Due to the number of parameters and their interdependency, optimization and tuning parameters of semiempirical quantumchemical methods by hand is not possible. For this, algorithms for such multi-dimensional problems need to be employed. In contrast to, e.g., geometry optimizations, the gradients of the parameter space are not known, therefore only numerical optimizations2 can be used. Such methods do not need any prior information about the parameter space and can be used for basically any optimization task. One example would be the simplex/simulated annealing (SIMPSA) algorithm, which was used for the azobenzene-specific parameter optimization.
In my thesis I used a different type of method, namely particle swarm optimization (PSO). In a PSO, as the name suggest, a swarm of individual particles is propagated on an n-dimensional surface to find its global minimum. The height of the surface is given by a function, which evaluates the “fitness” of a particle at its coordinates on the surface. Since no information about the surface is available at the start of the propagation, no gradient can be followed towards a minimum. Therefore, the driving-force of the particle is communication and memorization. A particle is able to remember its own position at lowest height – best fitness – and can exchange this information with particles in the vicinity – “neighborhood”. With this information – and some random perturbation – the particle will move along a vector that is a sum of the vectors towards its own and the best known fitness of the neighborhood.
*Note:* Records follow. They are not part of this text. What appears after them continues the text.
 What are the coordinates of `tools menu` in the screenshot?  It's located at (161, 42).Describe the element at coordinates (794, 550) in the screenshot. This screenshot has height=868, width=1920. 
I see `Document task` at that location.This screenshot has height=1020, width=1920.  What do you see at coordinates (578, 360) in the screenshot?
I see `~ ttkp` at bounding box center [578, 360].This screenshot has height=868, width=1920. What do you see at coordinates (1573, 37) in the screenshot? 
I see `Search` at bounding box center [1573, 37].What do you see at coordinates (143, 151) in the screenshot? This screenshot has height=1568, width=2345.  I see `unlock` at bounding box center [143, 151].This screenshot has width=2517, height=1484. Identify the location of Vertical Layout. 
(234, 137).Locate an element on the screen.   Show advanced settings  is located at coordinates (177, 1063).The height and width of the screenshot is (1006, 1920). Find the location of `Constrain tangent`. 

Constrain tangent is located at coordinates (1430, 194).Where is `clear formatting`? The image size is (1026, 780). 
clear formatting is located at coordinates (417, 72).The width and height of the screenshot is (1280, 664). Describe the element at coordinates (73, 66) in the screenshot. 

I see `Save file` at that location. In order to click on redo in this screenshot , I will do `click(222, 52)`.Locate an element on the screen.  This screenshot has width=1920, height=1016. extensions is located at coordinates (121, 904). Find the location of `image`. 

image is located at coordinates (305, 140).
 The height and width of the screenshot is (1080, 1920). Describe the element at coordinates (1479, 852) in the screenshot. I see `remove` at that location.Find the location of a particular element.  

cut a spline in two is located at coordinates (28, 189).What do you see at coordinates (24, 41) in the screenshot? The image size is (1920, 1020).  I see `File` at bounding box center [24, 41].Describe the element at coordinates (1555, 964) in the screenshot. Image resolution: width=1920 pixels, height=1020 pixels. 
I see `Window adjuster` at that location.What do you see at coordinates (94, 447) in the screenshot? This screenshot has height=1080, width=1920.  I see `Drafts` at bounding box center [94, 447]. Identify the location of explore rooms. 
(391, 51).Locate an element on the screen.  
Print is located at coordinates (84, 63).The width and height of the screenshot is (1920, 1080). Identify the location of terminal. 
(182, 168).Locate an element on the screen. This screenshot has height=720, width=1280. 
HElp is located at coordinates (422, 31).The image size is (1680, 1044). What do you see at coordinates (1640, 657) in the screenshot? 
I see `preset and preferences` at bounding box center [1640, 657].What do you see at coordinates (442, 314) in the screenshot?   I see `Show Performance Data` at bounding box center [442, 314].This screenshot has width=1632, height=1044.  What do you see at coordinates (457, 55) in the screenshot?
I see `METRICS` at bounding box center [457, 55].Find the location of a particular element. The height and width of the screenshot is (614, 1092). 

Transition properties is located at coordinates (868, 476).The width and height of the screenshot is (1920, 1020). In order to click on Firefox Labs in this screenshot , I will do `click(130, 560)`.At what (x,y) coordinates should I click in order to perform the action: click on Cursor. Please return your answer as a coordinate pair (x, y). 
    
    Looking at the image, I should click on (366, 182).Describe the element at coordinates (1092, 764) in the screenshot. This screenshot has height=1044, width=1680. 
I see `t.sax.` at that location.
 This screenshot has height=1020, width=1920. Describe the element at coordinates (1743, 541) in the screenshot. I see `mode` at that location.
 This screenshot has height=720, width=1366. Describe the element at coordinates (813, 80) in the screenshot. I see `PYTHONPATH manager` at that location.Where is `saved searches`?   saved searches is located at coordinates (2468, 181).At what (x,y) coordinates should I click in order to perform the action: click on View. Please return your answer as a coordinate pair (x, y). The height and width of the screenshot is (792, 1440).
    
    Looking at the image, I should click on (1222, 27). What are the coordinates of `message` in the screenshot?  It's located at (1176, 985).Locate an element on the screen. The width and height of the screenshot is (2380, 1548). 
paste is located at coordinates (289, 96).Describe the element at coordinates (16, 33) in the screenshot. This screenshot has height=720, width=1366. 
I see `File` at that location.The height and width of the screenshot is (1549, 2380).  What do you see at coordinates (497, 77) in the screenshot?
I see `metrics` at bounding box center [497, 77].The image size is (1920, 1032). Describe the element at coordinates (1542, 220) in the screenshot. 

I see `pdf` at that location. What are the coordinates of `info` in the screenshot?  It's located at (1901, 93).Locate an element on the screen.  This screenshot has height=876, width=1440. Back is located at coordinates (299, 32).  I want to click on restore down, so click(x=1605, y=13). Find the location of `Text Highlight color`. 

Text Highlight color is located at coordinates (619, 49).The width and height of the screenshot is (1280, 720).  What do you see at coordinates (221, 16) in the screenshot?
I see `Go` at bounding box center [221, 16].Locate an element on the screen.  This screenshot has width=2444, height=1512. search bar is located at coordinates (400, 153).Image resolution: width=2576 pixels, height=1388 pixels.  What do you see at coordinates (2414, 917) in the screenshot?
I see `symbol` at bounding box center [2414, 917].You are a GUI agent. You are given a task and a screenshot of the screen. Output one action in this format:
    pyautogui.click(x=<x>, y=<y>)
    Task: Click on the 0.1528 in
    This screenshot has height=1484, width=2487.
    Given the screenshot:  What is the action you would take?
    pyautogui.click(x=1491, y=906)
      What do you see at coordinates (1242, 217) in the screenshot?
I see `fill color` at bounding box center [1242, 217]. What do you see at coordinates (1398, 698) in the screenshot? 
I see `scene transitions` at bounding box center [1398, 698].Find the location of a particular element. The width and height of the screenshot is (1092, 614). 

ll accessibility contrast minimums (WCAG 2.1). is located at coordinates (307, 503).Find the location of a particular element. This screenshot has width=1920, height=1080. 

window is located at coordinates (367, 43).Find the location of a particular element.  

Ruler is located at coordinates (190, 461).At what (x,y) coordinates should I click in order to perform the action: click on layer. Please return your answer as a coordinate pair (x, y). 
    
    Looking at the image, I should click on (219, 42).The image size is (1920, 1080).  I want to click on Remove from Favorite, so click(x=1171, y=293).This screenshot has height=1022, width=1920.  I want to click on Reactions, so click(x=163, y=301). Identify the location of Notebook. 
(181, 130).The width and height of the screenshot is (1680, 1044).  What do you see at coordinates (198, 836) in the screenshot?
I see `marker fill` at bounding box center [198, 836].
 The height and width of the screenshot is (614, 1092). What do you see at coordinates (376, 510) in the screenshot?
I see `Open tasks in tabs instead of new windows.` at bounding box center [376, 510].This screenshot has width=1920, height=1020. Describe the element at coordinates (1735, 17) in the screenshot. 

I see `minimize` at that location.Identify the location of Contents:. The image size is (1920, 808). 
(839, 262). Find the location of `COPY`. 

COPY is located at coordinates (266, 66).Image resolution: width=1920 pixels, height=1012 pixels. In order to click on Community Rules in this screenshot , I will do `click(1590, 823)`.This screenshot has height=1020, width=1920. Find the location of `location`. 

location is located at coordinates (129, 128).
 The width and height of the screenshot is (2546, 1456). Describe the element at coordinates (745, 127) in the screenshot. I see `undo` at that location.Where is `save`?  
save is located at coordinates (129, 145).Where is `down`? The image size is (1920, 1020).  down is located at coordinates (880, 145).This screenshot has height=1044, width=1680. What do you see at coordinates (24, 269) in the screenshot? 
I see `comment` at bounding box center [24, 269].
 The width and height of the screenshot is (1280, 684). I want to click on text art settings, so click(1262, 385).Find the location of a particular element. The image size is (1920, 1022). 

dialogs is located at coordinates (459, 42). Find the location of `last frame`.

Because PSO is a non-deterministic global optimization method the chance of finding the “best solution” in a given problem space is never 100% within a finite number of iterations. Rigorously increasing the iteration number can help but is usually not an option i) because of the computational cost per fitness evaluation (see below) and ii) because there is no guarantee that every iteration reaches points in the problem space that were never accessed before. Thus, covering the complete problem space is not feasible with non-deterministic methods. The only resort is to start many optimization runs with varying initial conditions and to see if they show a tendency to converge to the same solution. In contrast, deterministic optimization algorithms will always find the best possible solution, but are only feasible for a small number of dimensions due to an exponential scaling in computational effort.
The PSO as presented in my thesis was written in Perl, mainly because of the reason it is my language of choice when it comes to automation on the computer. However, any other programming/scripting language may be suited for the PSO. This is because the computational demand of the algorithm itself is relatively low. The core of the PSO algorithm just performs some vector additions, so there is no need to employ an object-oriented or close-to- hardware-level language.